The Counterproductive Authoritarian Fantasy of Just Forcing Americans to Get Boosters

POLITICS & POLICY
A nurse draws from a vial of the Johnson & Johnson coronavirus vaccine in Los Angeles, Calif., March 25, 2021. (Lucy Nicholson/Reuters)

The hyperactive CNBC host and financial analyst Jim Cramer offered an eye-opening and rather unconstitutional proposal on his program urging the federal government to require all citizens to get vaccinated or demonstrate their proof of exemption in court, and to have the vaccination program run by the U.S. military.

JIM CRAMER, CNBC: With the new Omicron Variant sweeping the globe, how do we finally put an end to this pandemic? How do we save lives and get business back to normal so everybody can put dinner on the table?

Simple, the federal government needs to require vaccines, including booster shots, for everyone in America by, say, January 1st.

There are still some things that need to be done at a national level and this is one of them. But as we brace for another wave of new deaths, it’s time to admit that our government has lost the ability, or the will, to make our people do the right thing. Nobody wants to be the bad guy, so we’ve allowed a pastiche of uncoordinated health organizations to dictate an on-again, off-again series of measures that mostly just leave us baffled and confused.

We haven’t centralized the issue to the point the White House seems to take responsibility.

…It’s time to admit we have to go to war against Covid. Require vaccinations universally. And have the military run it. If you don’t want to get vaccinated, you better be ready to prove your conscientious objector status in court, and even then you need to help in the war effort by staying home until we finally beat this thing.

SARS CoV-2, the virus that causes COVID-19, is going to be around in one form or another for a long while. Roughly 44 percent of the earth’s population is still waiting for their first shot of any vaccine.

Vaccination protects you from hospitalization and death, but the vaccines’ effectiveness will wane after a while. We don’t know exactly when; besides factors such as age and comorbidities, the immune system’s ability to fight off versions of the virus varies significantly from one individual to the next.

There’s a chance that at some point, a variant of the virus may emerge that our vaccines aren’t as effective in fighting. It’s theoretically possible, but not likely, that some variant may emerge that the current vaccines aren’t effective against at all.

At this point, it’s far too early to tell if the Omicron variant is significantly different enough from other versions of the virus to require new, different versions of the existing COVID-19 vaccines.

Drugmakers such as Moderna are already working on new vaccines specifically designed to work against the Omicron variant. Pfizer and BioNTech said they could develop an Omicron-specific vaccine within six weeks and ship initial batches within 100 days if needed.

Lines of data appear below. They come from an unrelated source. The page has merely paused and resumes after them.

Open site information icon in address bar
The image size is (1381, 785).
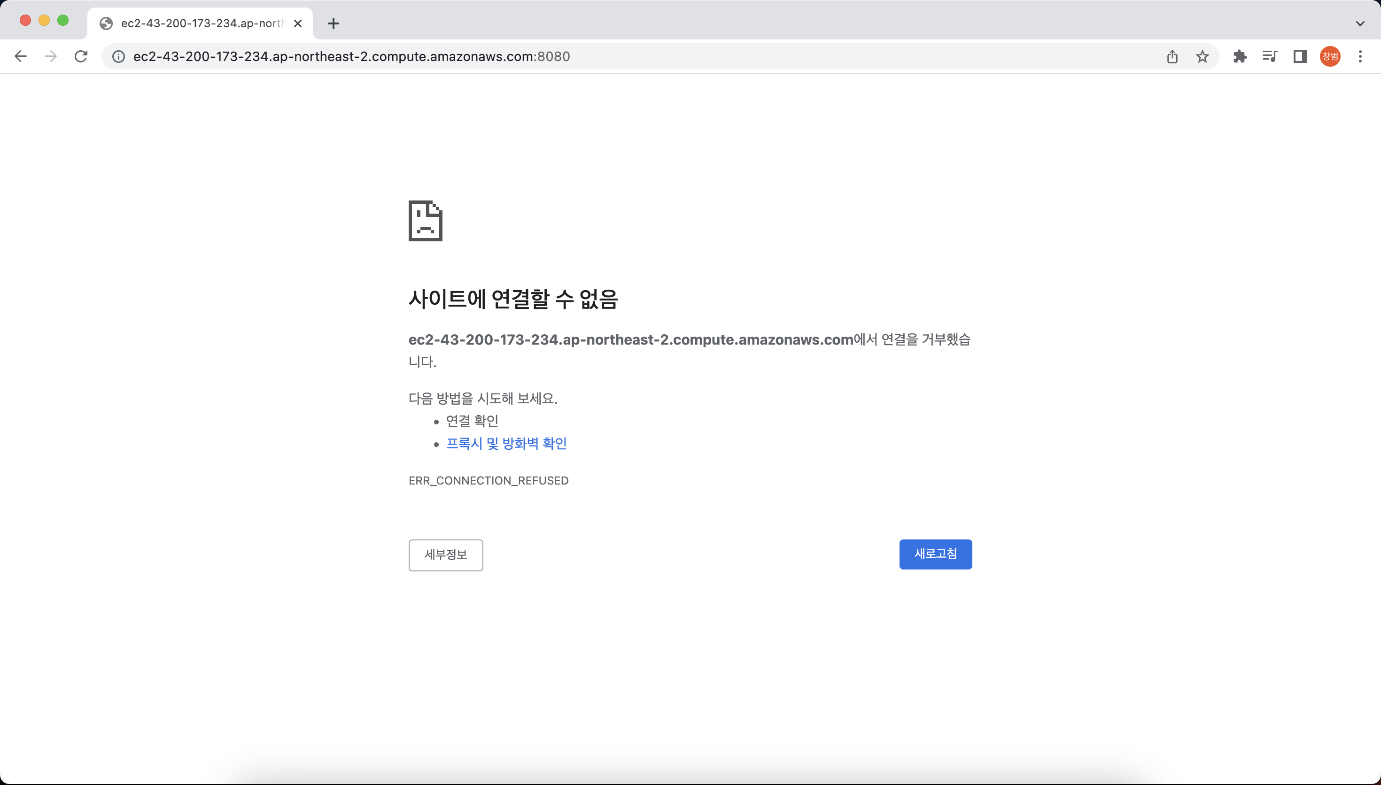click(119, 57)
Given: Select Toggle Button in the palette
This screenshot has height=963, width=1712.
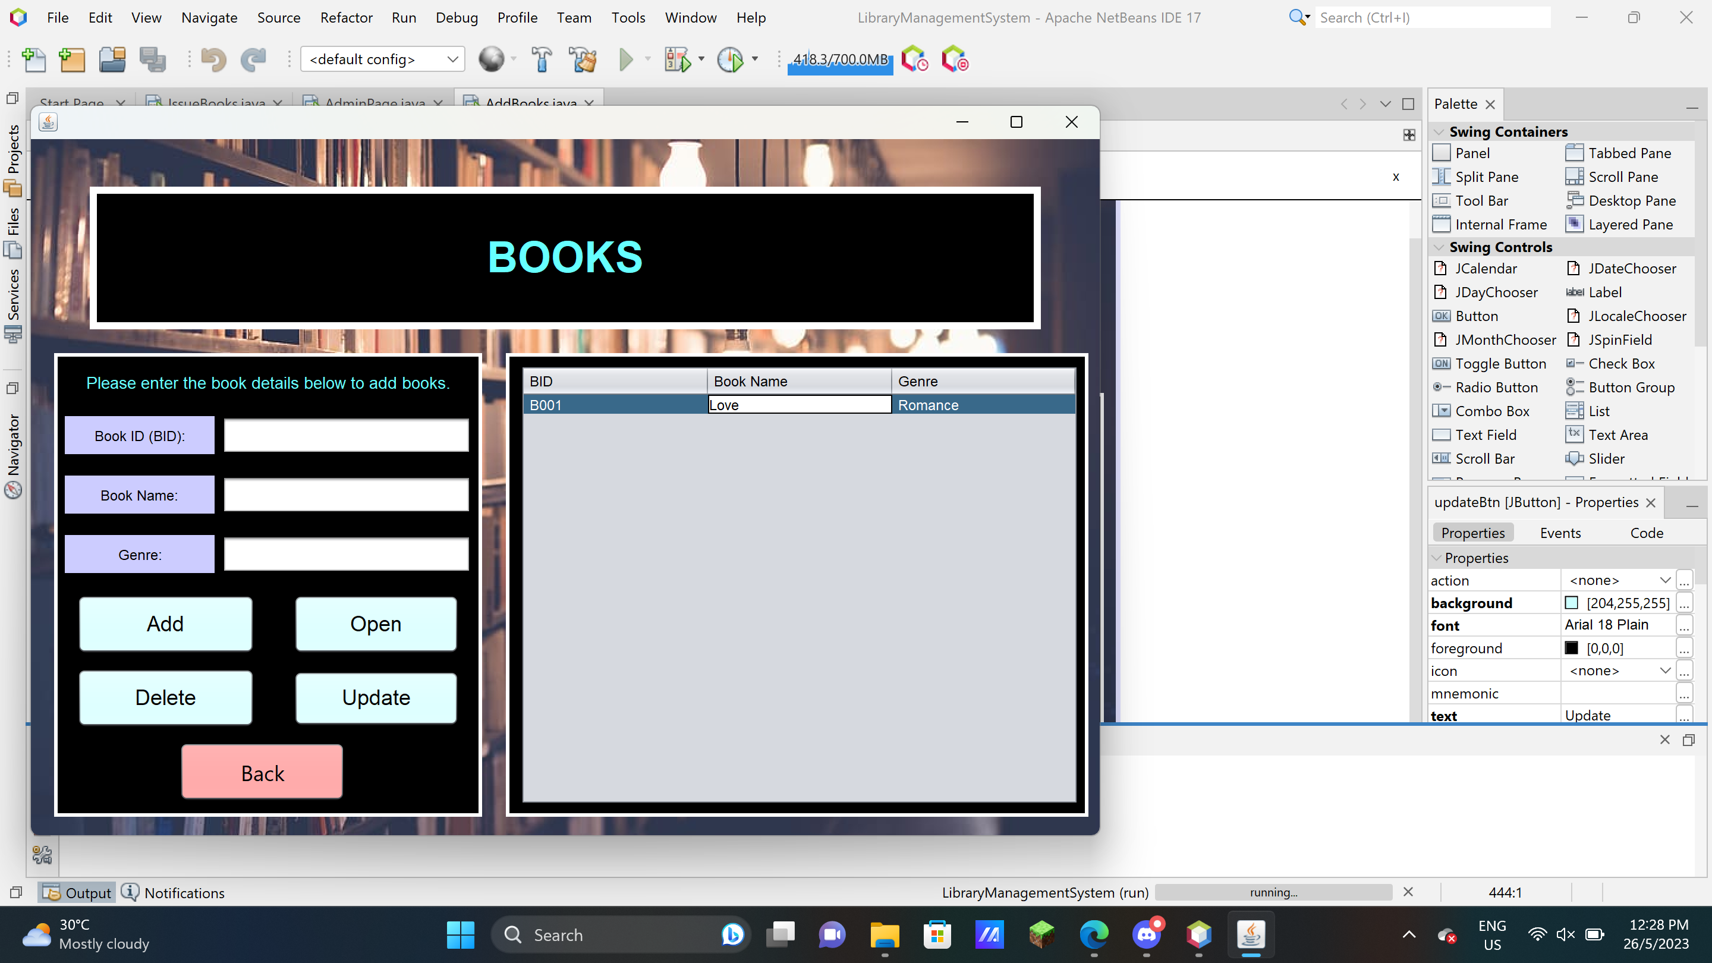Looking at the screenshot, I should pos(1500,364).
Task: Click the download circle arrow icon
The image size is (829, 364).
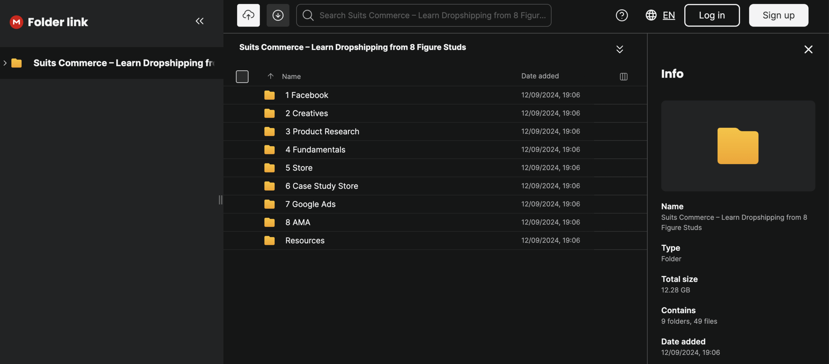Action: pyautogui.click(x=278, y=15)
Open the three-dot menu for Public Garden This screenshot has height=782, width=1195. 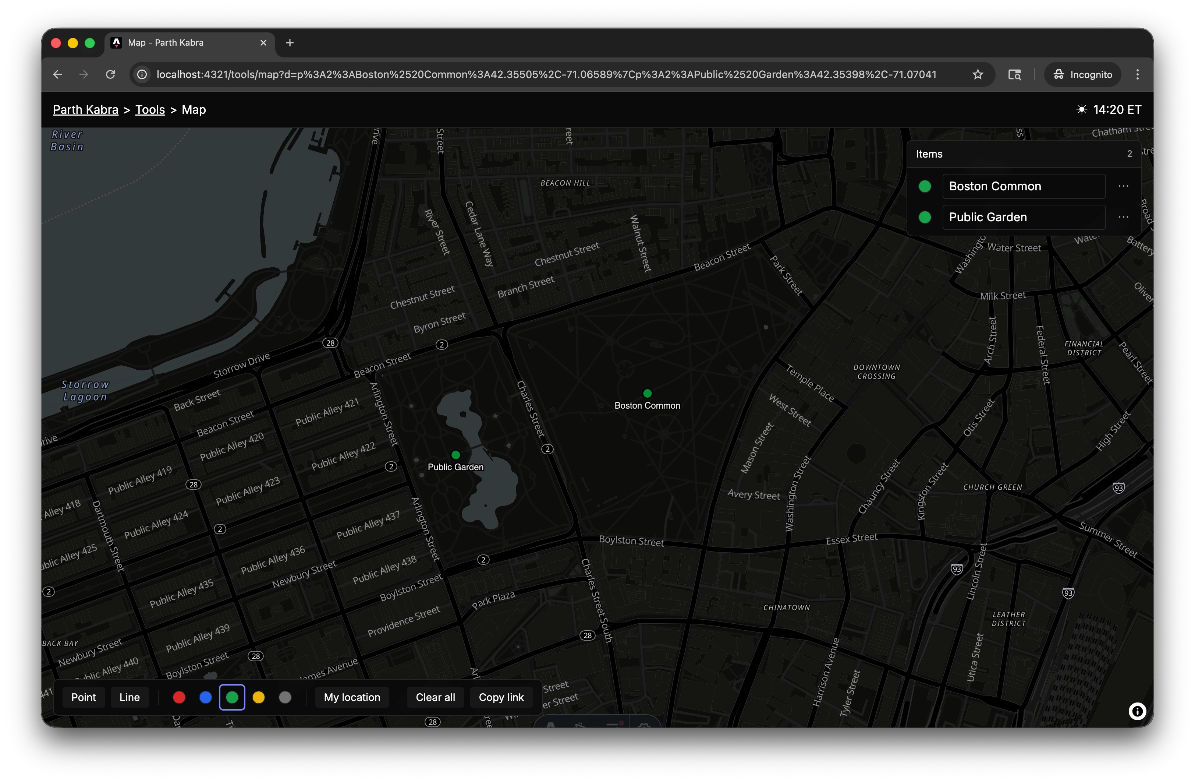click(1123, 217)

When a booster or a new version of the vaccine becomes available, some Americans will eagerly be first in line. Some Americans will procrastinate a bit but eventually get around to it. Some Americans will want to see how others react to it before getting it themselves. And some Americans will refuse to get it entirely.

Public-health officials and elected officials should read those four sentences again and commit them to memory. There is no scenario in which every American quietly and obediently lines up and gets their newest round of shots just because the government tells them they must do it. You have to encourage and persuade everyone who is persuadable, and hope the rest encounter some experience or trusted figure who changes their mind. We cannot punish our way to greater vaccination rates, and declaring that “the military is taking over this whole thing” is a counterproductive authoritarian fantasy.

If COVID-19 is going to be around in one form or another for the next few years, and we require regular boosters to ensure that our bodies can effectively fight off the virus, then we will be running vaccination programs continuously, indefinitely. This will require us to be understanding of people’s vaccination fatigue and to patiently explain why another booster is needed. After all, the official guidance and assessments of the experts can change pretty quickly:

Those two former FDA officials are still not convinced, writing in the Washington Post yesterday, “the data does not show that every healthy adult should get a booster. Indeed, the push for boosters for all could actually prolong the pandemic. First, such a campaign diverts focus away from the goal of persuading the unvaccinated to get their shots (and persuading parents to get their eligible children shots). Second, and relatedly, exaggerated descriptions of the waning efficacy of the vaccines undermine public confidence in them, and some people may be less likely to accept vaccines that they regard as less effective than originally advertised.”

This doesn’t mean that Krause and Gruber are right, or that boosters are not a good idea. It does mean that the bumper-sticker slogan “follow the science!” is meaningless because bright, well-informed scientists disagree on the best course of action.

Finally, if the definition of “fully vaccinated” is changing before our eyes — as Ron DeSantis accurately predicted — this illustrates the absurdity of a government mandate attempting to get the unvaccinated or insufficiently vaccinated fired from their jobs for not meeting a particular deadline. And it appears even the Biden administration can see that now, declaring that despite the previously stated deadline of November 22, unvaccinated federal workers will not face unpaid suspensions or firing, until at least early next year.